-- Begin Given data --

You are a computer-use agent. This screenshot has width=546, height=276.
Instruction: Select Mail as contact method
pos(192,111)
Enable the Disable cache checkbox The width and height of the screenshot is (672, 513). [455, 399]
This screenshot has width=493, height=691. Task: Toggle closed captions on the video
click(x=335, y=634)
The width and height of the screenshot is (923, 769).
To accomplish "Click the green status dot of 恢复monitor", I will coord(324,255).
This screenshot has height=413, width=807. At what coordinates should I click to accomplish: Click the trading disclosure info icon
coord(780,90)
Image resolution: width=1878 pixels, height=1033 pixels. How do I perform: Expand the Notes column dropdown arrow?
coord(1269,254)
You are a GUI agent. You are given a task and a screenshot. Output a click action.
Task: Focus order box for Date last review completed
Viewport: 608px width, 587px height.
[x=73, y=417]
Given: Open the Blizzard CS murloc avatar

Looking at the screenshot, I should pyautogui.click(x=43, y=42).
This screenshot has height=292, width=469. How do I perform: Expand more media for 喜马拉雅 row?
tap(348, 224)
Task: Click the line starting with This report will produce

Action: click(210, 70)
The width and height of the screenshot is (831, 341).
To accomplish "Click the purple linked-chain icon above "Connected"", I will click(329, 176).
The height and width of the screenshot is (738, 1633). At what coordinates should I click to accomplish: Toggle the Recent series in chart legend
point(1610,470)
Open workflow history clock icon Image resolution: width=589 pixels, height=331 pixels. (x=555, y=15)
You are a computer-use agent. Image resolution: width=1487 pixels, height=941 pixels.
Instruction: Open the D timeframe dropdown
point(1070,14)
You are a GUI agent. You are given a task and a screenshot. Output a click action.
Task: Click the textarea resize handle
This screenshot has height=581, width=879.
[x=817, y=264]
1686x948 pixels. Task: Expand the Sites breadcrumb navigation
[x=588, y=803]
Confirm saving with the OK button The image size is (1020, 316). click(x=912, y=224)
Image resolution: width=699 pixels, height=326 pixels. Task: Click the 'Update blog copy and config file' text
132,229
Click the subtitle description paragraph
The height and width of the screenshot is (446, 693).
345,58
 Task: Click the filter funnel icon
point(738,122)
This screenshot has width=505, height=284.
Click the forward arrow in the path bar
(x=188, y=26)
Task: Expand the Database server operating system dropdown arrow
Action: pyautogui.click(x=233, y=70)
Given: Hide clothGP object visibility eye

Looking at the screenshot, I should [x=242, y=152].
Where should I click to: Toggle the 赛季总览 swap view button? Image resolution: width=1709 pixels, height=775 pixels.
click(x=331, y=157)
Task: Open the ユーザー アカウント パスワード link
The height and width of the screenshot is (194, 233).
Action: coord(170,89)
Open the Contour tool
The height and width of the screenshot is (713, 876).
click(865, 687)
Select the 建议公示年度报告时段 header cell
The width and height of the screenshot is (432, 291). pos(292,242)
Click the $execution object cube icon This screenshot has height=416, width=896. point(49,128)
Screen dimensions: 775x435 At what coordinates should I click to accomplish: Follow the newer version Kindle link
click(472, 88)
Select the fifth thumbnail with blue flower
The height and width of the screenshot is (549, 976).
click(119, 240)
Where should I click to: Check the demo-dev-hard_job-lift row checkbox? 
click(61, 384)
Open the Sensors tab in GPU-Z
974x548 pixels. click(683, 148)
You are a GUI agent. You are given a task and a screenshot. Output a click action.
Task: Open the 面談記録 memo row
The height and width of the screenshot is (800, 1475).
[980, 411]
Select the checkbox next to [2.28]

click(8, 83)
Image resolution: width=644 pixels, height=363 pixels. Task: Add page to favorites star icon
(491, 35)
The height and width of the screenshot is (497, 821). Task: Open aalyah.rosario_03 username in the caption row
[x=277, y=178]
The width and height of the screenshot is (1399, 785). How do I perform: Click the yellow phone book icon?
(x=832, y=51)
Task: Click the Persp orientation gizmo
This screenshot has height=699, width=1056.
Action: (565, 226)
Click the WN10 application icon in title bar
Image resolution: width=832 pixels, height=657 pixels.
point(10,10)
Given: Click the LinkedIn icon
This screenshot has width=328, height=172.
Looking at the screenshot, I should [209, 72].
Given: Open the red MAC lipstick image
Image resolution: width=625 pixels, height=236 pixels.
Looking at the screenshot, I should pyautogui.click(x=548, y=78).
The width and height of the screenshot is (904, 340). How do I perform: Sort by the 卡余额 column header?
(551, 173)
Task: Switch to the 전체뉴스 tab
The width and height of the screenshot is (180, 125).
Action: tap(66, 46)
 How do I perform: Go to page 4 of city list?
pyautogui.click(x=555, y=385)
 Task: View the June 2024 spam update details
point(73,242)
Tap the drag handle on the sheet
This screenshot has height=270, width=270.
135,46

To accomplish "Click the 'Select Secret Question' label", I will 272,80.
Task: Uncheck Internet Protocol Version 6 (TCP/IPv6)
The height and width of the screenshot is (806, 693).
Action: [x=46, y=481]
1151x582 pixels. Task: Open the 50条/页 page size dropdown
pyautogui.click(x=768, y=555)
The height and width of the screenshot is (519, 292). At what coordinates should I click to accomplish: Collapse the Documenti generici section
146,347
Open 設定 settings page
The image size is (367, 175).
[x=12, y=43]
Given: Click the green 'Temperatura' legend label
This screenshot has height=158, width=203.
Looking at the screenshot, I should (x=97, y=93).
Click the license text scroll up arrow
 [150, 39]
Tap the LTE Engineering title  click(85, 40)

-- End Given data --

(Given task) Format the material from the line with "The width and height of the screenshot is (831, 341)." up to and including the line with "point(1610,470)" as a Markdown table. Use the columns No. and Line, and leave out any blank lines.

(Solution to the problem)
| No. | Line |
|---|---|
| 1 | The width and height of the screenshot is (831, 341). |
| 2 | To accomplish "Click the purple linked-chain icon above "Connected"", I will click(329, 176). |
| 3 | The height and width of the screenshot is (738, 1633). At what coordinates should I click to accomplish: Toggle the Recent series in chart legend |
| 4 | point(1610,470) |